Here's the unpopular take: restraint, not speed, may be the smarter strategy in how Western powers are approaching Iran policy right now.
We live in an era of instant reaction. A provocation happens. Sanctions follow within weeks. Military posturing accelerates. The logic seems airtight: show strength, deter aggression, protect allies. But when it comes to Iran, this reflexive playbook may be creating precisely the outcome it claims to prevent.
The recent fracturing of the US-European strategic alliance over Iran policy is instructive. It reveals something uncomfortable: the faster we move toward confrontation, the more fragmented our response becomes. Germany, France, and the UK have different economic interests than Washington. They worry about regional blowback differently. They calculate the cost of escalation through a different lens. These aren't minor disagreements to iron out through diplomatic cables. They're structural tensions that rapid-fire confrontation exacerbates rather than resolves.
Consider the long view. Iran's economy has endured decades of sanctions. Its population has cycled through multiple generations under pressure from the outside world. If isolation were a reliable tool for behavioral change, we would see different outcomes by now. Instead, we see a government that has actually consolidated power, deepened its regional influence, and become more rather than less willing to take asymmetric risks.
Speed in foreign policy often feels productive because it generates activity. Sanctions orders get signed. Naval assets get repositioned. Rhetoric gets sharpened. But activity is not the same as strategy. And strategy requires asking harder questions: What does victory actually look like? What behavior change are we trying to incentivize? What happens if we miscalculate and our allies peel away?

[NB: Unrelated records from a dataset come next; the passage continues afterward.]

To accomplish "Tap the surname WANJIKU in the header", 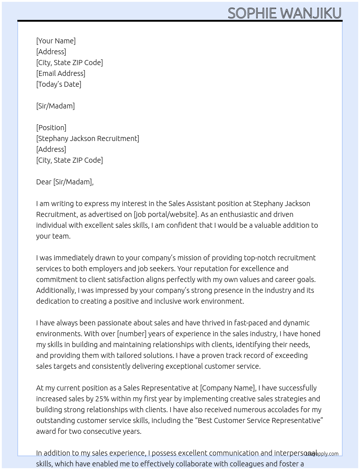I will coord(311,13).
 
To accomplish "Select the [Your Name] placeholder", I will coord(56,41).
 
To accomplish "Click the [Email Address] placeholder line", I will coord(61,73).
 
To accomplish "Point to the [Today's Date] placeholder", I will coord(59,84).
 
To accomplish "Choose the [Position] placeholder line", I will coord(51,128).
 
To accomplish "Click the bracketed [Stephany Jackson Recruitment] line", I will coord(87,138).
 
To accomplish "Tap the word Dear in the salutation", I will coord(44,182).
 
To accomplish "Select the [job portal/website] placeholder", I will coord(166,214).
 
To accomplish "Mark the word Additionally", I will coord(56,290).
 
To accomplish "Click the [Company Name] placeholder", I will coord(228,388).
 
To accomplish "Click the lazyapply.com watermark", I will coord(322,454).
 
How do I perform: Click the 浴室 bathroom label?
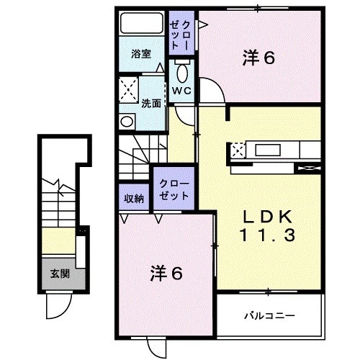[140, 53]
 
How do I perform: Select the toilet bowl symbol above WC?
[181, 71]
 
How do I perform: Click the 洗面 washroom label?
[150, 102]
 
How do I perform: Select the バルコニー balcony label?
[268, 315]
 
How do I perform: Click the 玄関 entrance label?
[60, 274]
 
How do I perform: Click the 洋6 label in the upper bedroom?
[258, 59]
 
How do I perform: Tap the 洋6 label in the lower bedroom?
[166, 274]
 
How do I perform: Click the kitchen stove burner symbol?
[239, 150]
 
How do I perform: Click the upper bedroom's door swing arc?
[212, 91]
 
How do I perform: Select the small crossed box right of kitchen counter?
[309, 168]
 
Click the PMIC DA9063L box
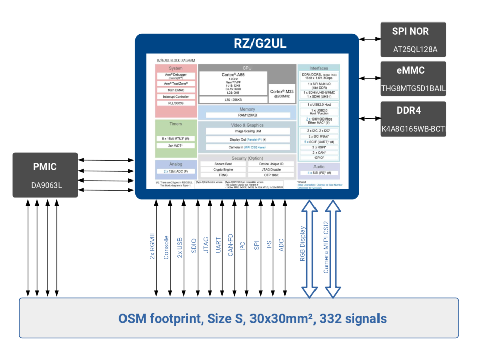pos(45,174)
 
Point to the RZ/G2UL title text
pos(260,44)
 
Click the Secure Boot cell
pos(223,164)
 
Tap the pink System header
pos(176,68)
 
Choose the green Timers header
pos(176,124)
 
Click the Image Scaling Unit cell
pos(247,131)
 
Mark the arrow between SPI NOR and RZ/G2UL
pos(369,39)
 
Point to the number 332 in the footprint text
pos(330,319)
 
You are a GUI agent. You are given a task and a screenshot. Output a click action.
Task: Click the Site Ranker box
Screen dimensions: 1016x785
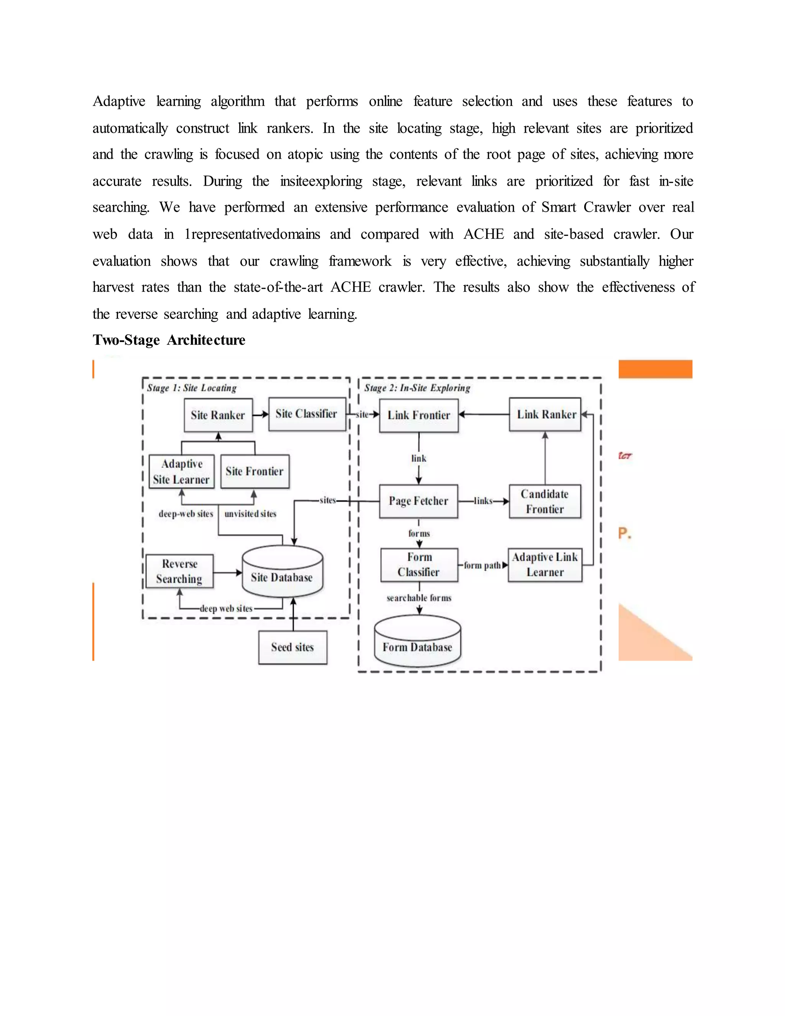pos(218,415)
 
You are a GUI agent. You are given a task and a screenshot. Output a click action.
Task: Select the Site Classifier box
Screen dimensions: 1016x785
pos(307,414)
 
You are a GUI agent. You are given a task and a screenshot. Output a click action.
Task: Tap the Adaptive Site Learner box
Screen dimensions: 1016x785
pos(181,471)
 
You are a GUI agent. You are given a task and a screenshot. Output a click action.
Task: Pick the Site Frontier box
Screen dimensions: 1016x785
pos(255,471)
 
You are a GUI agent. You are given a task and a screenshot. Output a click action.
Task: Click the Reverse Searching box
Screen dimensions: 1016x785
pos(179,571)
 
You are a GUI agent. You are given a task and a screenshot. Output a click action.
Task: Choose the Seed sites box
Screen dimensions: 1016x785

The European position, whatever its flaws, at least asks these questions. They've been slower to escalate, more willing to explore negotiation channels that America has abandoned, more cautious about assuming that maximum pressure equals maximum leverage. This hesitation is often painted as weakness or appeasement. It might actually be wisdom.
There's a reason the Iran nuclear deal happened in the first place. It wasn't because everyone suddenly loved Iran. It was because sustained, patient diplomacy created conditions where multiple parties could find mutual benefit in constraint. The deal's collapse matters less for what it says about Iran than for what it says about us. We abandoned the patient approach for the swift one. We're now discovering that swift approaches require consensus, and consensus is harder to maintain when you're moving fast.
The geopolitical cost of this fracture is real. When the US and Europe disagree on Iran, Russia and China fill the vacuum. When Western allies pursue separate tracks, Iran has more room to play sides against each other. When we escalate without unified strategy, we risk the worst outcome of all: maximum tension with minimum unity.
None of this is an argument for naive accommodation or for ignoring Iranian actions that genuinely threaten regional stability. It's an argument for recognizing that some strategic problems don't yield to velocity. They yield to patience, coordination, and the kind of painstaking diplomacy that looks weak until it works.
The unpopular truth is that restraint requires more discipline than aggression. It requires resisting the immediate satisfaction of showing strength. It requires accepting that you might look weak in the short term. It requires maintaining alliance cohesion even when that alliance disagrees with you.
In a multipolar world where no single power can dictate outcomes, those capacities might matter more than speed ever could.